Dr. Sears' Breastfeeding Book was like a bible for me when I began b'feeding. I haven't read the one on your list though.
What a great gift for your friend! GIve her the MDC link too!


----------



## Kontessa (Nov 5, 2005)

How very sweet of you.

In a BF basket I would like (Already have pump and boppy)

Mothers Milk Tea
Snackes like dried fruit and some chocolate and nuts.
A sweet tea cup
Love the book mark idea of local help!
Gift certificate for books (I hope to read lots when BFing)

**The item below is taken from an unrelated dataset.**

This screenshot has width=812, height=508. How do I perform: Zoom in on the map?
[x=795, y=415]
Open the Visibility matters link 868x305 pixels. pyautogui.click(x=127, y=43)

Guess my basket would be small. LOL

I would not worry about the pump as really I think it is too linked to bottles and that should not be a thought I am told till a few months into BFing if needed. Not something to think about now as "Trying to BF" is hard enough as is ya know.

I think the most important part is the support you have for your friend, that is what we really need!

Blessings,
Kimmy


----------



## boobybunny (Jun 28, 2005)

I would add fennugreek, the business card of a great lactation consultant, housecleaning coupons, (as in you come over and help)


----------



## i0lanthe (Aug 1, 2005)

I agree I'd skip the pump (but I'm a SAHM and haven't really bonded with mine.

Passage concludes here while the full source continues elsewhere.